The strongest momentum since the introduction of private television has been triggered by digitalization in media companies, which allows new forms of media production, bundling, distribution and worldwide use. From the beginning and still today, the online sector has been a speculative business field with an open development direction, as Time Warner experienced with the failed AOL acquisition and the Georg von Holtzbrinck publishing group with the acquisition of StudiVZ in different ways. Traditional media companies buy internet companies in spite of the low value creation prospects in order not to miss the connection to the mega-medium, to participate in the redistribution of advertising money or to rely on cross-media advertising cooperations, like the company Google Inc., which launched satellite TV in 2007 Vendor Dish Network signed an agreement to use its pay-per-click advertising model to generate revenue on television.
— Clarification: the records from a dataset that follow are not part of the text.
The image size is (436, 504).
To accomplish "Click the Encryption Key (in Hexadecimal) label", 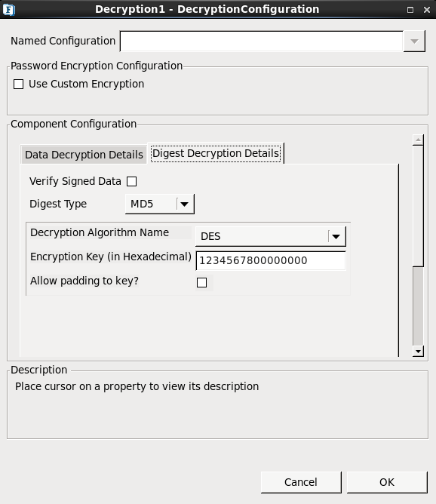I will coord(111,257).
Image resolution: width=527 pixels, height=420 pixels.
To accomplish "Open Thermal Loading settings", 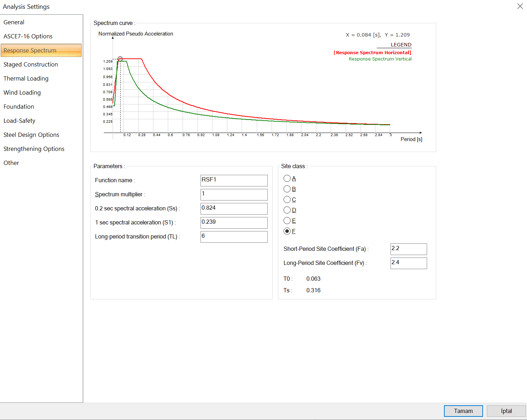I will (x=26, y=78).
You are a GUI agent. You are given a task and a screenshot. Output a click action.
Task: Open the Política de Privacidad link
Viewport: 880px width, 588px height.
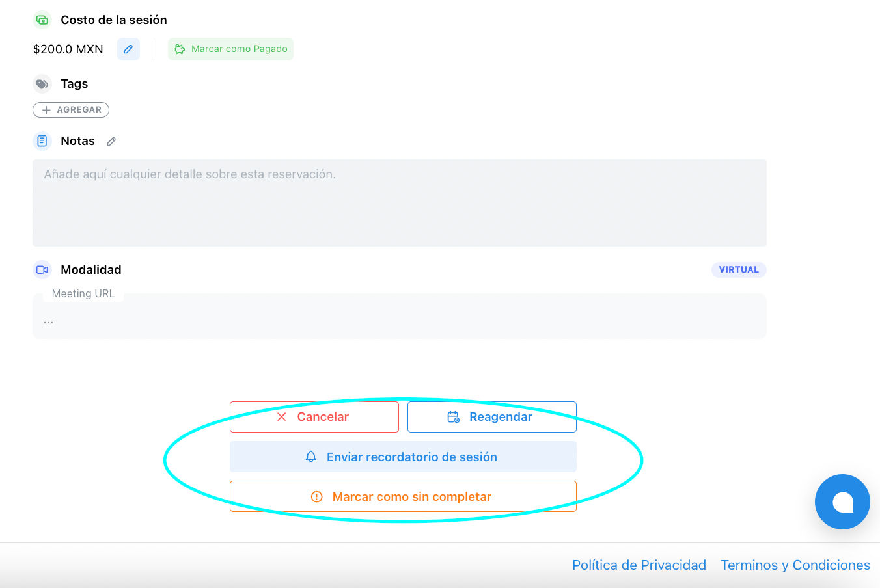point(639,565)
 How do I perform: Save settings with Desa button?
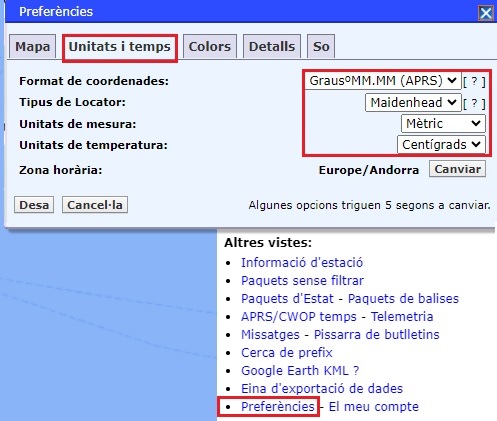tap(34, 205)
Convergence and media manager

In the TIME industries ( telecommunications , information technology, mass media and entertainment) the boundaries are blurring. In addition, the type of classic "media mogul" with political intentions, which today basically only Rupert Murdoch embodies in its purest form, is dying out . In contrast, there are more figures like Silvio Berlusconi or Michael Bloomberg , who use the media to push their way to the political front. Media entrepreneurs of a newer type provide e.g. For example, the Google managers Sergey Brin , Larry Page and Eric Schmidt represent. They do lobbying in the background and rely on cooperation with competitors (Google Inc. e.g. with Yahoo Inc.). It looks as if the future belongs to visionary media entrepreneurs who are economically, technically and journalistically competent and who exercise more or less open political power. The new managers still have to prove whether they can assert themselves in a confusing, fast-moving market in the long term. The fact that the new media entrepreneurs not only collect advertising money, but also exercise political power is exemplified by the agreement between Google Inc. and the Chinese government, which led to the blocking of Google services in China.

literature

  • Ben H. Bagdikian: The New Media Monopoly . Beacon, Boston 2004, ISBN 0-8070-6187-5 .
  • Lutz Hachmeister , Günther Rager (eds.): Who controls the media? The 50 largest media groups in the world. 2005 yearbook . CH Beck, Munich 2005, ISBN 3-406-52832-5 .
  • Claudia K. Huber: media groups. In: Lutz Hachmeister: Basics of media politics. A manual . DVA, Munich 2008, ISBN 978-3-421-04297-2 , pp. 260-267.
  • Wolfgang Seufert: media economy. In: Bernad Batinic (Hrsg.), Markus Appel (Hrsg.): Medienpsychologie . Springer, Heidelberg 2008, ISBN 978-3-540-46894-3 , pp. 271-292.
  • Arnd Joachim Garth: media management. Cornelsen, 2009

Web links

Individual evidence

  1. mediadb.eu/de/rankings/intl-medienkonzerne-2013.html "
  2. ^ Quotes from Gerhard Schröder at Wikiquote
  3. Ranking - The 10 largest German media groups 2007 .
  4. Ranking - The 50 largest media groups 2007 (accessed April 16, 2008)
  5. Ranking - The 50 largest international media groups 2014 in the IfM's media database
  6. ^ Time Warner Inc. in the IfM's media database
  7. Master of Search Seeks Mastery of the TV Dial . In: New York Times. April 3, 2007.
  8. Google's China portal inaccessible in Shanghai, Beijing ( Memento from May 20, 2009 in the Internet Archive ) Forbes.com from March 2, 2006.